The rest of us – those who play golf because it's fun – are irrelevant. Unless we'd like to send them money. Then they care.
That's why, even though it's probably a long shot, I hope the PGA Tour has the brass to stand up and call baloney (or another b-word) on the USGA's anchoring ban. Governing bodies are like businesses – they work better and harder and with more motivation when they have competition. The USGA has never had any and it fell asleep on the throne. I remember two USGA "experts" who repeatedly published denials in the late '90s and early 2000s that the new balls weren't really going farther and that tour players weren't hitting shots significantly farther, even though we could clearly see they were. In that era, the USGA completely blew it on technology.
This is the same group that suddenly has to stop anchored putting. Why? It's not traditional. But at one time, neither were metalwoods, wooden or plastic tees (instead of piles of sand), golf carts, 60-degree wedges, yardage markers, or tournament play without stymies.

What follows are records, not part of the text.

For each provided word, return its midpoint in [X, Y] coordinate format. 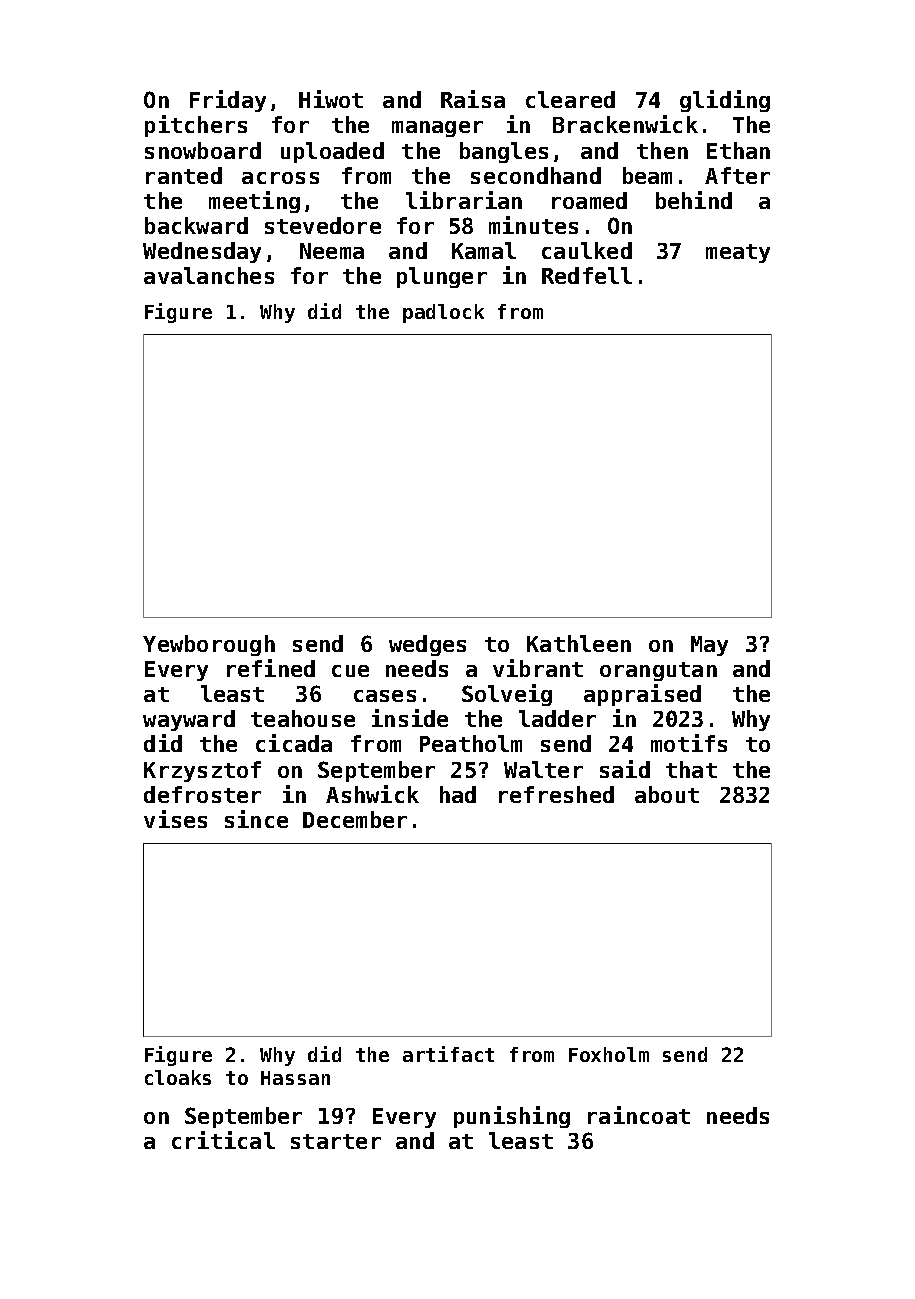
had [458, 794]
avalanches [209, 275]
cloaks [178, 1077]
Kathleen [579, 643]
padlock [443, 313]
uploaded [332, 152]
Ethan [738, 150]
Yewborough [209, 645]
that [691, 769]
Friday [228, 101]
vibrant [538, 668]
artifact [448, 1054]
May [709, 646]
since [256, 819]
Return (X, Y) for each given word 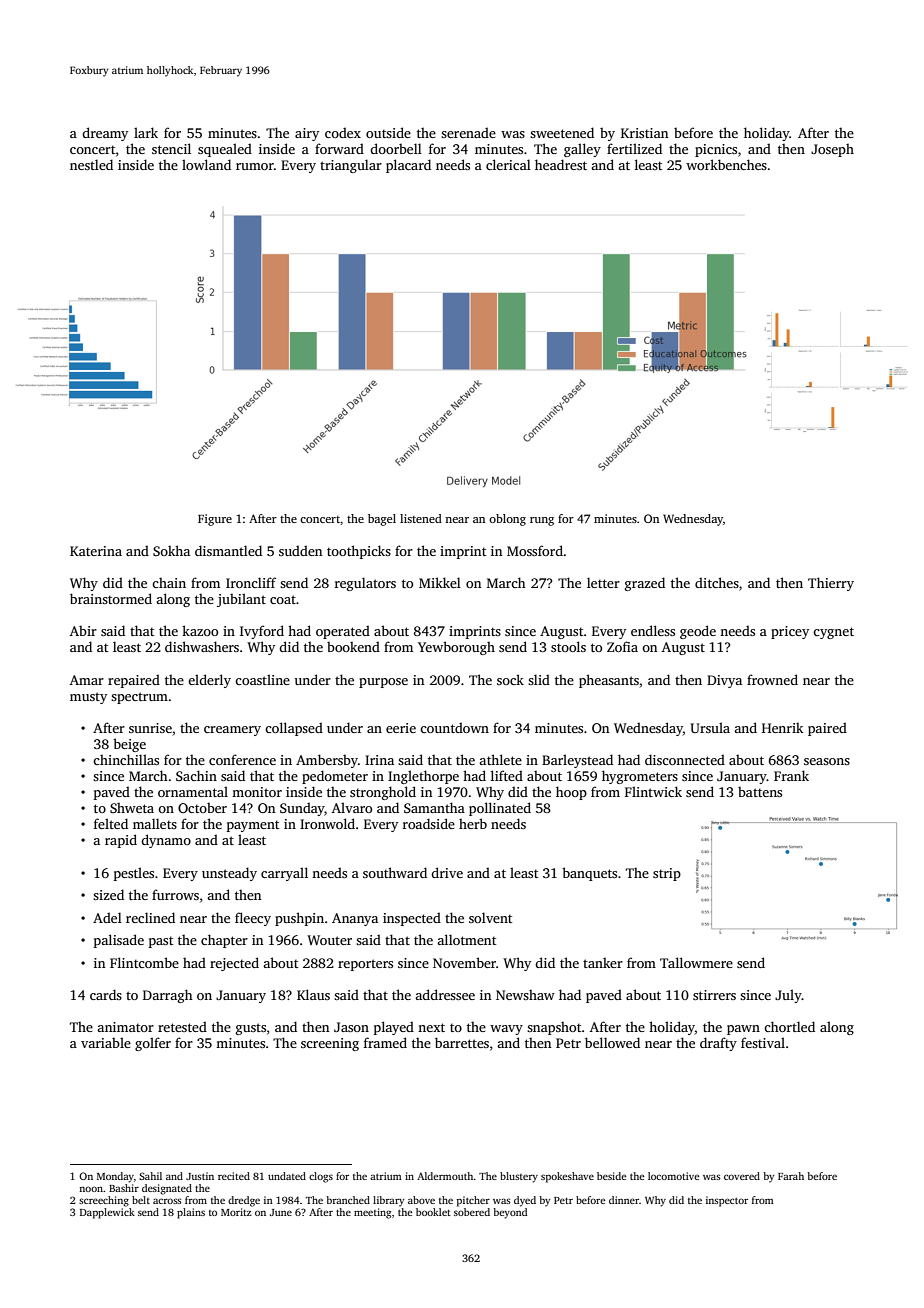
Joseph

Els is a voice of reason. He's a biased voice of reason since he wields a belly putter out of necessity, but a voice of reason nonetheless. He sees the anchored putting ban and asks, "Why?"
It's a damn good question.
The Van Cynical Mailbag
How big of a deal is this week's World Match Play Championship, since it's an official World Golf Championship tournament? – Janie, via Twitter
It's not a big deal at all. It's not even important. But it ranks among the most entertaining tournaments in golf. Match play is the best format for spectating. Every hole has an outcome – win, lose or draw. And match play gets personal. Player A doesn't give Player B a short par putt? This is how feuds, big and small, start. That's fun to watch. It's a great show, but match play is a poor way to determine a champion. You don't have to beat the best players in the world – only the six players you happen to face. I'd rank the Match Play as my favorite tournament to watch other than the majors and, of course, the John Deere Classic.
Who's your favorite player? – AtlantaMike, via email
Whichever player I'm interviewing at that specific moment. Golf writers, like golfers, are completely selfish. It's all about what helps me with my story. But enough about me – what do you think of me?
If this long-putter/belly-putter ban goes through, which golfers are most likely to be hurt and which will be able to adjust? – Andrew, via email
Superb question, Drew. I think all of them are screwed come the day of reckoning. Nobody uses a long-putter or a belly-putter because they want to. They use it because they have to. It's the way they putt the best or in some cases, the only way they can putt (and overcome the dreaded Y-word, which shall not be mentioned here in case it's contagious). Whether you're Webb Simpson, Adam Scott or anyone else, just one more missed putt per round means you're finished as a serious contender. I hope these guys can adapt, but I think it's going to be a big, big issue. Look for a new wave of players using The Claw. And look for some semi-stars to quietly fade away.